Work request 1 = Decide whether each statement agrees with the report below on Erdogan's G20 remarks. Answer yes or no for each, and quote the deciding words. (a) The summit was hosted from Riyadh. (b) Erdogan said Turkey had sent back more than 10,000 foreign fighters. (c) Many European nations have readily repatriated their nationals.
Work request 2 = According to the report below on Erdogan's G20 remarks, why have many European nations been unwilling or reluctant to repatriate their nationals?
Work request 3 = Write what follows the last sentence of the report below on Erdogan's G20 remarks.

Page text =
▽

President Recep Tayyip Erdogan has stated that Turkey caught and deported almost 9,000 foreign fighters and terrorists, adding that the country is the only NATO member to fight against Daesh on the frontline.
Speaking in the virtual G20 Leaders' Summit yesterday, hosted from Saudi Arabia's capital Riyadh, Erdogan revealed: "Although we were left alone, we have nabbed nearly 9,000 foreign terrorist fighters and sent them back to their countries."
He also claimed that "We are the only NATO country fighting Daesh in Syria on the frontline," with Turkey aiming to "eliminate the terrorist threat, prevent conflicts and strengthen stability."
Turkey's deportation of foreign fighters, many of whom were in neighbouring Syria during its ongoing conflict and managed to cross the Turkish border, has been an issue that Turkey has tried to solve over the past few years. Many European nations, however, have been unwilling or reluctant to repatriate their nationals due to concerns over the national security threats they could pose.

△

Dataset content =
▽

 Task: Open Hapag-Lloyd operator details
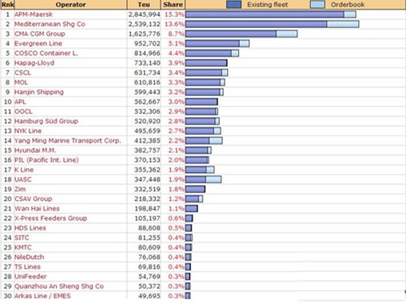(34, 63)
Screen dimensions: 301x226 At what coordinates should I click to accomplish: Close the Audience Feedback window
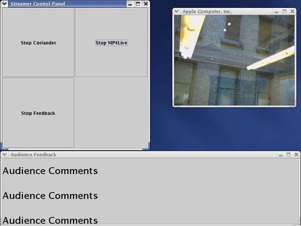(296, 155)
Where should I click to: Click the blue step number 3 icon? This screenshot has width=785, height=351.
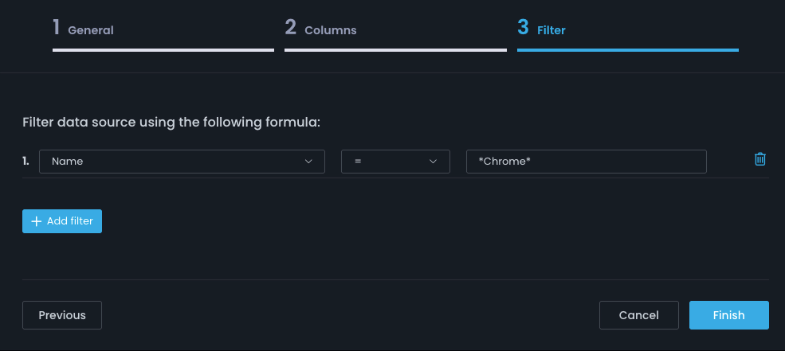tap(523, 28)
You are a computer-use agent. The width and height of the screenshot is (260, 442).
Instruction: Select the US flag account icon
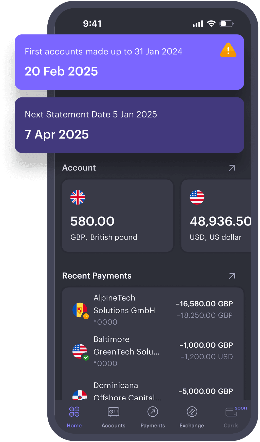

△

Exercise response 1 =
(a) Yes: "hosted from Saudi Arabia's capital Riyadh"
(b) No: "we have nabbed nearly 9,000 foreign terrorist fighters and sent them back to their countries"
(c) No: "Many European nations, however, have been unwilling or reluctant to repatriate their nationals"

Exercise response 2 = They have concerns over the national security threats those nationals could pose.

Exercise response 3 =
In November last year, Interior Minister Suleyman Soylu announced that Turkey planned to deport around 1,200 captured Daesh fighters back to their home countries in Europe, whether they remained citizens or not.
Turkey then began the process of repatriating the foreign militants, deporting dozens of the terror group's fighters the following month. It continued that process throughout this year, as well as countering threats by Daesh cells within Turkey by arresting one of its 'emirs' in September.
Since the emergence of the terror group and its spread throughout neighbouring Syria and Iraq in 2014, Turkey has maintained that its presence was a threat to its national and regional security.
According to NATO chief Jens Stoltenberg in January, Turkey has played a crucial role in fighting against Daesh as the NATO member closest in distance to the group.